Compression¶
Streaming zlib compression and decompression utilities supporting GZIP, ZLIB, and DEFLATE formats.
All compression operates in streaming mode using zero-copy ByteView chunks.
Note
The default gzip level used by the writer pipeline (dftracer_aggregator,
dftracer_organize, parallel writers) is 1 (fastest); previous
releases defaulted to Z_DEFAULT_COMPRESSION (6). Override per-call with
the compression_level field on ManualStreamingCompressorUtility.
Note
The build defaults to zlib-ng (compat ABI) when the DFTRACER_USE_ZLIB_NG
CMake option is ON (the default), falling back to madler/zlib if
zlib-ng cannot be added. The compressor sources are unchanged: the same
deflate/inflate symbols are linked against whichever backend was
selected at configure time.
#include <dftracer/utils/utilities/compression/zlib/streaming_compressor_utility.h>
#include <dftracer/utils/utilities/compression/zlib/streaming_decompressor_utility.h>
#include <dftracer/utils/utilities/compression/zlib/types.h>
Types¶
// Compression format
enum class CompressionFormat : int32_t {
DEFLATE_RAW = -15, // Raw deflate (no header/trailer)
ZLIB = 15, // zlib format
GZIP = 15 + 16, // gzip format (default)
AUTO = 15 + 32, // Auto-detect gzip/zlib
};
// Decompression format
enum class DecompressionFormat : int32_t {
DEFLATE_RAW = -15,
ZLIB = 15,
GZIP = 15 + 16,
AUTO = 15 + 32 // Auto-detect (default)
};
ManualStreamingCompressorUtility¶
Zero-copy streaming compression using AsyncGenerator<ByteView>.
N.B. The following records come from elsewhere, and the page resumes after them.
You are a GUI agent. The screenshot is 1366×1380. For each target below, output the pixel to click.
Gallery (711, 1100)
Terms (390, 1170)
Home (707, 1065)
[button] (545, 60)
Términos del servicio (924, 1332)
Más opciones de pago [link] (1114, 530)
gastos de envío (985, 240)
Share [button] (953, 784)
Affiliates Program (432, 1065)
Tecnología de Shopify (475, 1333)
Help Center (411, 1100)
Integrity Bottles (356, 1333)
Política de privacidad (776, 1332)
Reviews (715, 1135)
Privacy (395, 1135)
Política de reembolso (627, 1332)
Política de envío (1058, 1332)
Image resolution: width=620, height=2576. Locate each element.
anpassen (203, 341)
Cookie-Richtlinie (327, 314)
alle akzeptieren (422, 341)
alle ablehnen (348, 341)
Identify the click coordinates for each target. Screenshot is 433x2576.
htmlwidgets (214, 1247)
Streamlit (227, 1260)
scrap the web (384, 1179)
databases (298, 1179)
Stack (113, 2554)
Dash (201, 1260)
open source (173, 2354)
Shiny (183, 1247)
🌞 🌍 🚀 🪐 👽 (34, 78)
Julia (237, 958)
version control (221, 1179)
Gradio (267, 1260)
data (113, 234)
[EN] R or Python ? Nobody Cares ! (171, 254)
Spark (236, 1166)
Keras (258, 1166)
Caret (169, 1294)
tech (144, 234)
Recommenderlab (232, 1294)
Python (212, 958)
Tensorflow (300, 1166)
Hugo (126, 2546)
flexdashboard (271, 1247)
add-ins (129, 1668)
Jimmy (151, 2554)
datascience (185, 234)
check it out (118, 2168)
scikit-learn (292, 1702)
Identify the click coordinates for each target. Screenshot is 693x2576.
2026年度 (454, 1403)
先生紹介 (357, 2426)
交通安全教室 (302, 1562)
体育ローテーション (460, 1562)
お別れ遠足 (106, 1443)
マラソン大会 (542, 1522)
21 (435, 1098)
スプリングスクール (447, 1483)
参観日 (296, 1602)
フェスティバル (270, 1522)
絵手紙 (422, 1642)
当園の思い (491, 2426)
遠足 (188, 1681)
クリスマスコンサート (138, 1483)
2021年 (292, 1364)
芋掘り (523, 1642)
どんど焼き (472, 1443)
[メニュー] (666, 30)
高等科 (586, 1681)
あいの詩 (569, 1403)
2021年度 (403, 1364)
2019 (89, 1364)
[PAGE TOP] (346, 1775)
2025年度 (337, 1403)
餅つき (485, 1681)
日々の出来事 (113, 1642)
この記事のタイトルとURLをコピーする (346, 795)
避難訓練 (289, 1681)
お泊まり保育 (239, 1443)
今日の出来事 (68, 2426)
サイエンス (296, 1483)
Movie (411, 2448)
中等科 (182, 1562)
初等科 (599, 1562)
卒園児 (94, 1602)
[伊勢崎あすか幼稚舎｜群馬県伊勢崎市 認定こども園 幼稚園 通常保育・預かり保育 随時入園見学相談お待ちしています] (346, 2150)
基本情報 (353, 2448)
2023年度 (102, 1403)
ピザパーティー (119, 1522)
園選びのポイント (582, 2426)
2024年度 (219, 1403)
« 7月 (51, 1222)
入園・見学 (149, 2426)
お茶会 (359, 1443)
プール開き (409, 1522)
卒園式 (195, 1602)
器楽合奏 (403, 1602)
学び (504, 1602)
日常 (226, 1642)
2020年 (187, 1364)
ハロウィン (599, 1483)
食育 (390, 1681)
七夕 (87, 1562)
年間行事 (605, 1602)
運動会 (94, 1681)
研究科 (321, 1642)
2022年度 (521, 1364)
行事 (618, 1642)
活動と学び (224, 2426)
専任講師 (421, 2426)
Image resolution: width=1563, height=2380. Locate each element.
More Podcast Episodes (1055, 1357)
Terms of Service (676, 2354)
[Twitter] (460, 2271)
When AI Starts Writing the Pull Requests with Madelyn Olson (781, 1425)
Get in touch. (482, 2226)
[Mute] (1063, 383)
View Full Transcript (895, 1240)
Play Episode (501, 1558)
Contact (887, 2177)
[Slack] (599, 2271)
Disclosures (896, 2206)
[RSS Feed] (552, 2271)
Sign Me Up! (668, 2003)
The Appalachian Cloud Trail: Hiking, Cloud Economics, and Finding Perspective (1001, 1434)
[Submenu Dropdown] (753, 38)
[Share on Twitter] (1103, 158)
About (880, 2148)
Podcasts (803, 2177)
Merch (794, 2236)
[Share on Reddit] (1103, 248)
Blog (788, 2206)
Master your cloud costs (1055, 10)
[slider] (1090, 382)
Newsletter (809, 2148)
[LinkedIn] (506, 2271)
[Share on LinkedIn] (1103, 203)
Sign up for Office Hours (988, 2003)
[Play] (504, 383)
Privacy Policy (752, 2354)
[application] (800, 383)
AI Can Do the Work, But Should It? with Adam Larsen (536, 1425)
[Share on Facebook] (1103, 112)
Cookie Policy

Yields compressed chunks as ByteView references into an internal buffer.
ManualStreamingCompressorUtility compressor(Z_DEFAULT_COMPRESSION,
CompressionFormat::GZIP);
// Compress input chunks, yielding zero-copy ByteView results
auto gen = compressor.compress(input_bytes);
while (auto view = co_await gen.next()) {
co_await writer.process(*view);
}
// Finalize to flush remaining compressed data
auto fin = compressor.finalize_stream();
while (auto view = co_await fin.next()) {
co_await writer.process(*view);
}
// Query statistics
std::size_t bytes_in = compressor.total_bytes_in();
std::size_t bytes_out = compressor.total_bytes_out();
double ratio = compressor.compression_ratio();
Buffered Compression¶
Writer pipelines (parallel writer, perfetto trace writer, organize group
writers) buffer compressed payloads and flush at a configurable
flush_threshold. The threshold is computed by
compute_writer_sizing() from the detected filesystem layout
(LayoutInfo): on Lustre/GPFS the threshold is sized to the PFS stripe
so each compressed flush fits one stripe; on local FS it is max(default,
stripe_size). Buffer capacity is always flush_threshold +
buffer_headroom.
StreamingDecompressorUtility¶
Streaming decompression with zlib stream reuse and lazy initialization.
StreamingDecompressorUtility decompressor;
for (const auto& compressed_chunk : compressed_data) {
auto decompressed = decompressor.process(compressed_chunk);
for (const auto& chunk : decompressed) {
process(chunk);
}
}